● EXERCISE DESCRIPTION:
Take the line containing "Viewport: 1311px width, 983px" and each line after it through the end of the data below, and return them exactly, minus any pictures.

--------

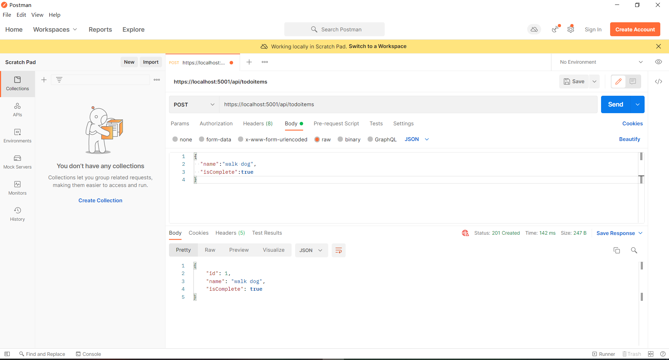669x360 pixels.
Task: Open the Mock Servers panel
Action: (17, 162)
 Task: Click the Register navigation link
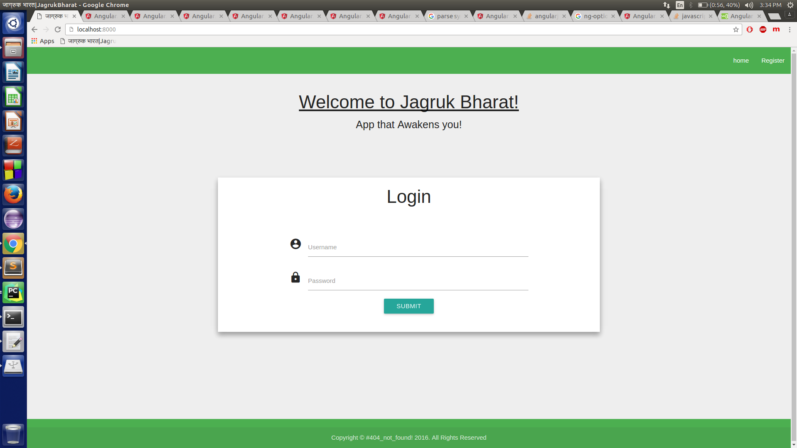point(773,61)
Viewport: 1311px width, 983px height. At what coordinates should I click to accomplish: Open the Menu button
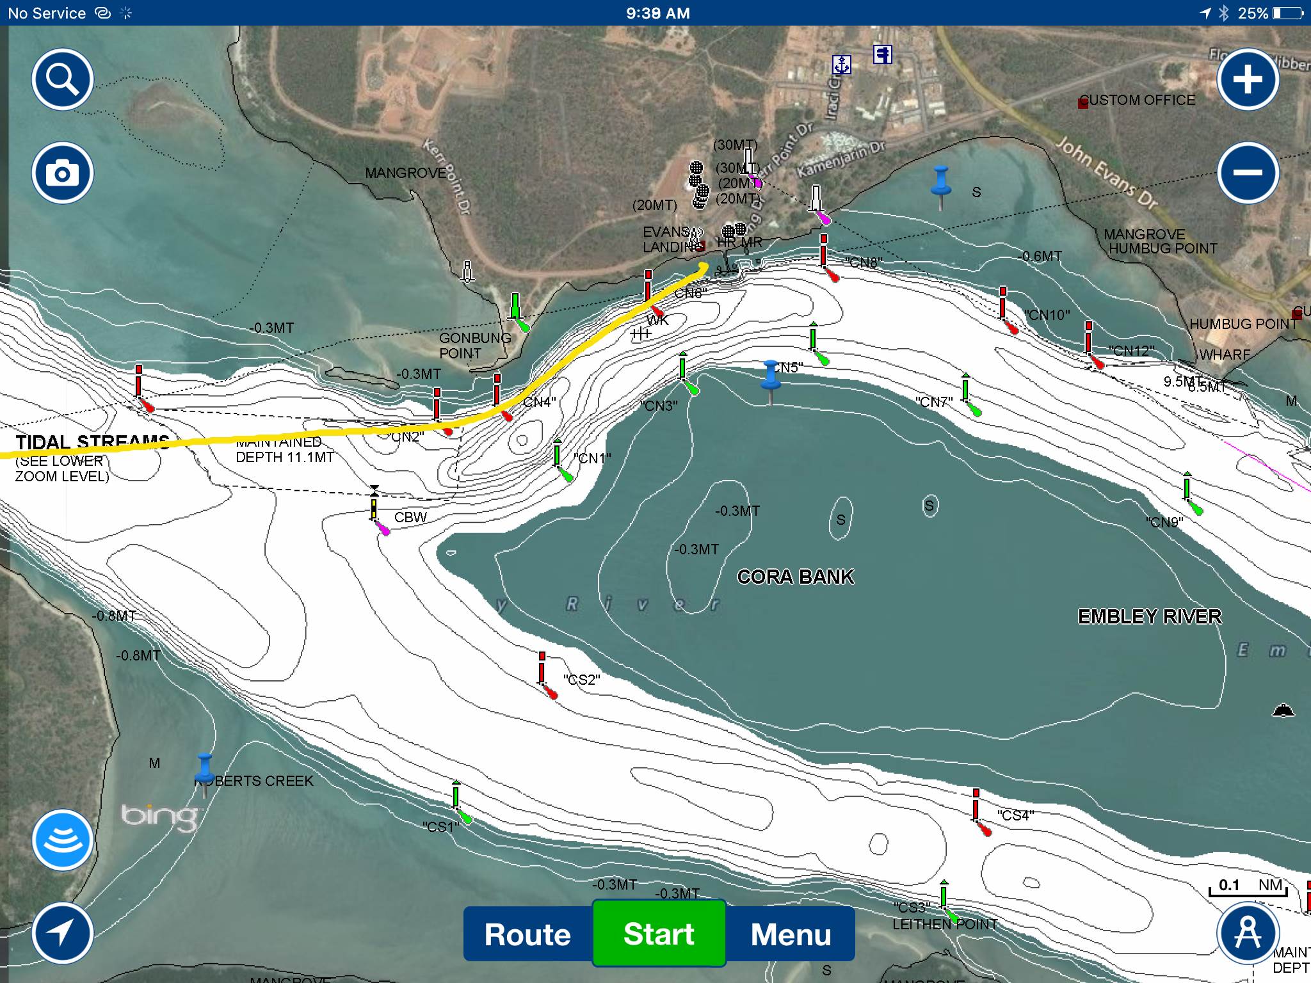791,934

--------

● YOUR SOLUTION:
Viewport: 1311px width, 983px height. At what coordinates should I click to accomplish: Open the Menu button
791,934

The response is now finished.